Eventually, we found ourselves doing things that weren’t part of ordinary medical practice, such as participating in community projects and lobbying for various hospital and community improvements. For example, the clinic staff joined with other community organisations to address scabies, a skin infection that is a risk factor for rheumatic heart disease. After developing screening, surveillance and treatment programs, and producing locally an educational video, the prevalence of scabies infections in children under the age of three fell from 33% to 8%.
At other times, after Elijah’s death, we were advocates, lobbying for cardiac defibrillators in communities. After all, they are available in shopping centres, sporting venues and ambulances in many parts of the world. And the central health services agreed. By the time we left, many communities in the area had them. But solutions to many problems are not so simple.
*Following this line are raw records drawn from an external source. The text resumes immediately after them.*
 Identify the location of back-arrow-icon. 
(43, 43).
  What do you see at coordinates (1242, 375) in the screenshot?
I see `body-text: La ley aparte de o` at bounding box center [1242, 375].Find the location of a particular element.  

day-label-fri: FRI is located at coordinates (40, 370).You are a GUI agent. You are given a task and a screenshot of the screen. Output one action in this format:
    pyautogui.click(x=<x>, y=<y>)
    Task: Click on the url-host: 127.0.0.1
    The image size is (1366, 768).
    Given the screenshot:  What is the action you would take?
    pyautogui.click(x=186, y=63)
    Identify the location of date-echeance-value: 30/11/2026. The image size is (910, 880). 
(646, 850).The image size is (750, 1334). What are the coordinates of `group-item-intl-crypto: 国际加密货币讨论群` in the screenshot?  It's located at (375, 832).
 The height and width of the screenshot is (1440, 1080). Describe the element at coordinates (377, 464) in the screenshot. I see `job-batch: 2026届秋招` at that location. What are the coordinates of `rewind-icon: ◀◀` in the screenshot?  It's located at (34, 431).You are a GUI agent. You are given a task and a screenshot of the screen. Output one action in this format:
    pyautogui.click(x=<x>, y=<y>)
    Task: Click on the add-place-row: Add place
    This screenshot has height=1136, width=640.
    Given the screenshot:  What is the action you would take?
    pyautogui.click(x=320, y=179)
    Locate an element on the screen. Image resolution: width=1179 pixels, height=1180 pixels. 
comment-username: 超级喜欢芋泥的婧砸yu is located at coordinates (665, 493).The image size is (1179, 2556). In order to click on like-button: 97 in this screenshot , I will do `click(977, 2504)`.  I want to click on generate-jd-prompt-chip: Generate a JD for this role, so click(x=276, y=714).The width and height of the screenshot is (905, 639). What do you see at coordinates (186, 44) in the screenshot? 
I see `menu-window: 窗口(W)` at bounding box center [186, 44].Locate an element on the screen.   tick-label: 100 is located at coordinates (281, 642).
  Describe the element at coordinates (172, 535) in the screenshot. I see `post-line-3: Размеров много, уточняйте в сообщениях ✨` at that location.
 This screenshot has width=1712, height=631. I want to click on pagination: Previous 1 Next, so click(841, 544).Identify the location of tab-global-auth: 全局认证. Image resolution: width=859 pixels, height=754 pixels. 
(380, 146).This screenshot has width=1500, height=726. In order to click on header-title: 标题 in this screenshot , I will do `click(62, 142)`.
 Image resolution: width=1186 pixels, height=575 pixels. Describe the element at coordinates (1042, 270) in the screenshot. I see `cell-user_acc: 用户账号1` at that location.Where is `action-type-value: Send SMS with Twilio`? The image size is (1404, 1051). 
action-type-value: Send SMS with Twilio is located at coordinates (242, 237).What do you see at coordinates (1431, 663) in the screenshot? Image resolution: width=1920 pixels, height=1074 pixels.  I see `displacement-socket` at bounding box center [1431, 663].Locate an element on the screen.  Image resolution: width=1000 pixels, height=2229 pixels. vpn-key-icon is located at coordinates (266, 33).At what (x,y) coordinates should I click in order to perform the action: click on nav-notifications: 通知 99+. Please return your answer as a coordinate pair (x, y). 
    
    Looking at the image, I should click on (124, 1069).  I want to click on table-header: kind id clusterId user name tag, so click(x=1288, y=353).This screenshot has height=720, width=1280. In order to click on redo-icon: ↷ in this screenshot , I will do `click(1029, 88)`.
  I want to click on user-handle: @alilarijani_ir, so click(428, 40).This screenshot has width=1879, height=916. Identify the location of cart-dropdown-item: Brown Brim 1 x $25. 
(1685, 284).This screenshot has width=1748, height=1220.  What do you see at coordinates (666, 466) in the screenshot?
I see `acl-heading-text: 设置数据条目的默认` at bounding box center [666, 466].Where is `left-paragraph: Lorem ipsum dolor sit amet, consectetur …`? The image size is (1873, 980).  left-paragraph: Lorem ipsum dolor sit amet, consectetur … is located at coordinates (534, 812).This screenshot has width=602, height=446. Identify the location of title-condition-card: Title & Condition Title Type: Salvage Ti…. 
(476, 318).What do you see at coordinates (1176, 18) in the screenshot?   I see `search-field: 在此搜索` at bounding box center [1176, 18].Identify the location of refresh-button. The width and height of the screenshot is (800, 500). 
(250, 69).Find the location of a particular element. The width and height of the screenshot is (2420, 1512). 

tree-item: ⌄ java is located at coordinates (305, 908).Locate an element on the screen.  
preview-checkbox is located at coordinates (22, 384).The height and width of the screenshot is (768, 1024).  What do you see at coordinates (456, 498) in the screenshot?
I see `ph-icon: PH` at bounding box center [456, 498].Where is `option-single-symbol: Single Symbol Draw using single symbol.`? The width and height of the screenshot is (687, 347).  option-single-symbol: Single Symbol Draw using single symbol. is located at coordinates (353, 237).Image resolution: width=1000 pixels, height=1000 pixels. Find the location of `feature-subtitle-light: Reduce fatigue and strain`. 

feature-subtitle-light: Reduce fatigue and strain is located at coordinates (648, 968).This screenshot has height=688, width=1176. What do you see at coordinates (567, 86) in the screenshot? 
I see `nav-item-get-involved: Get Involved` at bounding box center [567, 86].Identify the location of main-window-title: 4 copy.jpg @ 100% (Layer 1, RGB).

By knowing the difficulties our patients faced, however, we felt obliged to bring these to the attention of others who may be more able than we are to bring about lasting improvements in Aboriginal health and community life.
Doctors and other health professionals can do a lot for people in places like Yambarr, but not all of it uses tools from the traditional black bag. Much of it is about advocating for change, highlighting problems, and refusing to be passive about hardship, sufferance and invisibility. We learned that it takes humility to walk along the path towards better Aboriginal health. And most humbling of all is that, along that path, we have changed more than our patients.